__Brief__:
Take the line containing "Task: Switch to the Notes tab" in the listing below and copy it, along with every line after it, without alteration.

__Data supplied__:
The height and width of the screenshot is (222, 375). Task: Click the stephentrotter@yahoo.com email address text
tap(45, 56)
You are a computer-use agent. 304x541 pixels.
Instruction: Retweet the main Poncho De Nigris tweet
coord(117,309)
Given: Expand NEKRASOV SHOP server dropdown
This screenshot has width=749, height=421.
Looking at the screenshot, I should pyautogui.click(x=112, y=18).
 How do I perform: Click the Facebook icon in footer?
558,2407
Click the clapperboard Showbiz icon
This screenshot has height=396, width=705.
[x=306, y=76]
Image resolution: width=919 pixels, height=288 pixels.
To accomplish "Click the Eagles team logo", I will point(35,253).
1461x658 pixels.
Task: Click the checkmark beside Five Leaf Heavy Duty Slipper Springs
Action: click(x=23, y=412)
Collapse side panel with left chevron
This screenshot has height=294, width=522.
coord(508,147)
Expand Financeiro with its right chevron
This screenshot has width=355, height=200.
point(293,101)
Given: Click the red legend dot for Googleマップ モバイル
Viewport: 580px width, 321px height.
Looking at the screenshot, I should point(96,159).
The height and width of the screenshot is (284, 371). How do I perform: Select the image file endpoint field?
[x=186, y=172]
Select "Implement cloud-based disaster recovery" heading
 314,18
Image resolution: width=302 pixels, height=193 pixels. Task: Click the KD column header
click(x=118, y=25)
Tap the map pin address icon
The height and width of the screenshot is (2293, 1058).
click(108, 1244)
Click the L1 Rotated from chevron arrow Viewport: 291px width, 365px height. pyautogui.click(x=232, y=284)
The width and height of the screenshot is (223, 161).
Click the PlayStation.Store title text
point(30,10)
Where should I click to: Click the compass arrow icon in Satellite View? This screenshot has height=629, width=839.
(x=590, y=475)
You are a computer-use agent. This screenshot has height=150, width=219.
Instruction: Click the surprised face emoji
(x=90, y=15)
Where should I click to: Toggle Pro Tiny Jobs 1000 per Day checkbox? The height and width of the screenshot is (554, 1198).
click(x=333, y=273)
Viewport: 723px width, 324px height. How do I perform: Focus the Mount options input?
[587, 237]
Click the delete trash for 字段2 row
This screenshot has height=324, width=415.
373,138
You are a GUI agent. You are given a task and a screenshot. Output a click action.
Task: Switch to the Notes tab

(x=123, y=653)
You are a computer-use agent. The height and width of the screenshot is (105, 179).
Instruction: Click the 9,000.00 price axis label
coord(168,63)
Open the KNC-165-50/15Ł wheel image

__Response__:
Task: Switch to the Notes tab

(x=123, y=653)
You are a computer-use agent. The height and width of the screenshot is (105, 179).
Instruction: Click the 9,000.00 price axis label
coord(168,63)
Open the KNC-165-50/15Ł wheel image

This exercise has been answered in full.